How Counter-Productive is Realtor Association Spin?
One of themes we've looked at over the years is the spin that some trade groups put out on top of their data releases. Some Trade Associations, like the ATA tonnage index, or the Home Builders Index, simply put out the straight dope -- an unvarnished, unblinking look at their industries, so their members can better make informed business decisions with the available data.
Other groups massage the data, spin the message, and try to present their info in the most positive light -- regardless of the underlying data. They seem to believe that if only the public believes things are okay, it will become a self-fulfilling prophecy.
The National Association of Realtors falls into this latter category. They have been calling the bottom in Housing, well, ever since the top 2 1/2 years ago; Their consistent claims of stabilization and price improvements later in the the year -- as prices have continued to slide -- have earned them the title of Worst. Forecasters. Ever. What is more damning, IMHO, is that they are not just wrong, but purposefully misleading for commercial purposes. I believe that is defined as Fraud.
Occasionally, they manage to find success -- but only when a complacent and/or ignorant financial press fails to do its job. Today, we see evidence of that in an embarrassingly incorrect front page story in the Wall Street Journal: Wave of Foreclosures Drives Prices Lower, Lures Buyers.
In a front page, 3rd paragraph snafu, the Journal writes: "On Monday, new data suggested that pressures like these are starting to drive prices low enough to attract some buyers back into the market. Sales of previously occupied homes jumped 2.9% in February from the month before, the National Association of Realtors said, the first increase since July."

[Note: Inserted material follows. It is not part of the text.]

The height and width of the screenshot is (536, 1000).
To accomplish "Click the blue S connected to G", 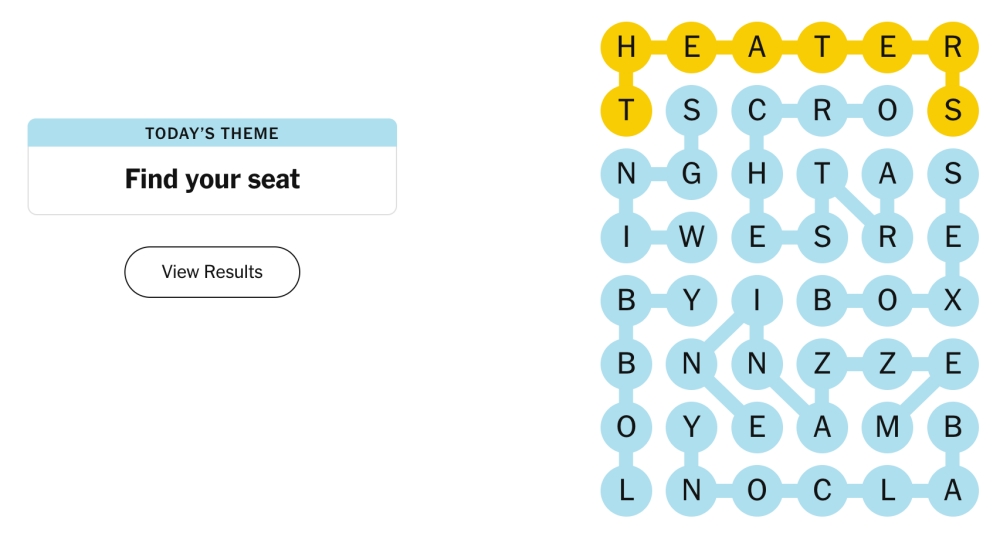I will tap(691, 110).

As we noted yesterday, that was not what the data stated at all: "Changes from January to February are measuring seasonal differences, not actual improvements in house sales." Can you imagine what it would be like if we reported retail sales from December to January this way? Headlines would misleadingly state: "Retail sales plummet 65%!" That is why with highly seasonal data series, the preferred methodology is to report year-over-year data -- not month-to-month variations.
And what were those numbers? The year-over-year data for existing home sales were DOWN 23.8% below February 2007 levels. That datapoint never found its way into the WSJ article at all. I cannot recall a more blatant misreporting of fact, or a larger or more embarrassing error in a front page WSJ article, ever.
While the NAR might be high-fiving each other over their successful deception at the Journal, they may wish to reconsider. As we noted over a year ago, many realtors in the field are finding the NAR tactics frustratingly counter-productive.
Why? It seems that Realtors were having a hard have time convincing home sellers to price their houses more realistically. Even as home builders were slashing new-home prices to move bloated inventories, "many home sellers are still holding off, hoping - along with FAR and NAR - that prices will start moving back up soon." Hence, the impact of today's successful deception and incompetence on the part of the WSJ may ultimately be less flexible pricing of homes, negatively impacting sales.
Call it another pyrrhic victory for the National Association of Realtors . . .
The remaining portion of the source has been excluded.